In the face of thousands of phone calls and e-mails fiercely opposing the measure, many lawmakers were not willing to take the political risk of voting for it just five weeks before the elections.

The bill went down, 228-205.

The House Web site was overwhelmed as millions of people sought information about the measure through the day.

The legislation the administration promoted would have allowed the government to buy bad mortgages and other sour assets held by troubled banks and other financial institutions. Getting those debts off their books should bolster those companies' balance sheets, making them more inclined to lend and ease one of the biggest choke points in a national credit crisis. If the plan worked, the thinking went, it would help lift a major weight off the national economy, which is already sputtering.

Hoping to pick up enough GOP votes for the next try, Republicans floated several ideas. One would double the $100,000 ceiling on federal deposit insurance. Another would end rules that require companies to devalue assets on their books to reflect the price they could get in the market.

In the meantime, Paulson said he would work with other regulators "to use all the tools available to protect our financial system and our economy."

"Our tool kit is substantial but insufficient," he said, indicating the government intended to continue piecemeal fixes while pressing Congress for broader action.

Stocks started plummeting on Wall Street even before Monday's vote was over, as traders watched the rescue measure going down on television. Meanwhile, lawmakers were watching them back.

As a digital screen in the House chamber recorded a cascade of "no" votes against the bailout, Democratic Rep. Joe Crowley of New York shouted news of the falling Dow Jones industrials. "Six hundred points!" he yelled, jabbing his thumb downward.

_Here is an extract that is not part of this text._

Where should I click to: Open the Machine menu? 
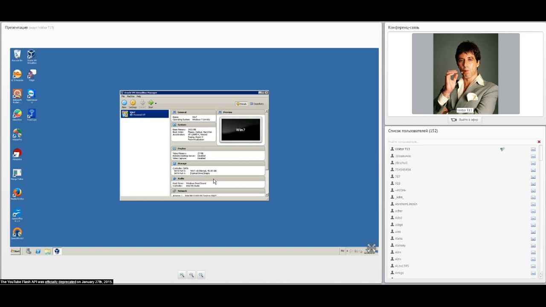131,96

The final stock carnage far surpassed the 684-point drop on the first trading day after the Sept. 11, 2001, terror attacks.

In the House, "no" votes came from both the Democratic and Republican sides of the aisle. More than two-thirds of Republicans and 40 percent of Democrats opposed the bill. Several Democrats in close election fights waited until the last moment, then went against the bill as it became clear the vast majority of Republicans were opposing it.

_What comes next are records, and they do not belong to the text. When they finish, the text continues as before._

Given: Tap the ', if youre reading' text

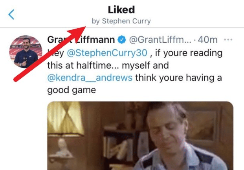Looking at the screenshot, I should tap(186, 53).
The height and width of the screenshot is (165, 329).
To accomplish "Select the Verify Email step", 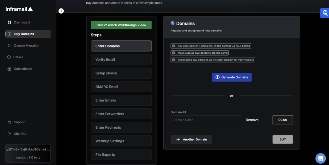I will point(121,60).

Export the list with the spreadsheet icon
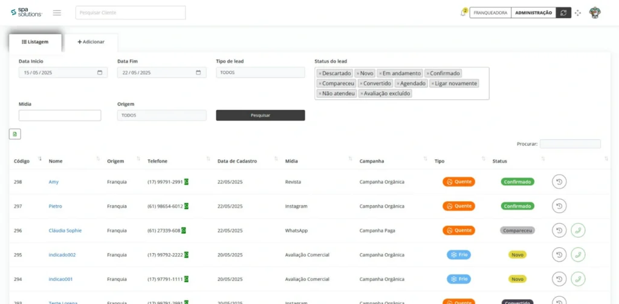pos(15,134)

Thirteen of the 19 most vulnerable Republicans and Democrats in an Associated Press analysis voted against the bill despite the pleas from Bush and their party leaders to pass it.

In all, 65 Republicans joined 140 Democrats in voting "yes," while 133 Republicans and 95 Democrats voted "no." 

The overriding question was what to do next. 

"The legislation may have failed; the crisis is still with us," said House Speaker Nancy Pelosi, D-Calif., in a news conference after the defeat. "What happened today cannot stand." 

Republican leader John Boehner, R-Ohio, the minority leader, said he and other Republicans were pained to back the measure, but in light of the potential consequences for the economy and all Americans, "We need to renew our efforts to find a solution that Congress can support." 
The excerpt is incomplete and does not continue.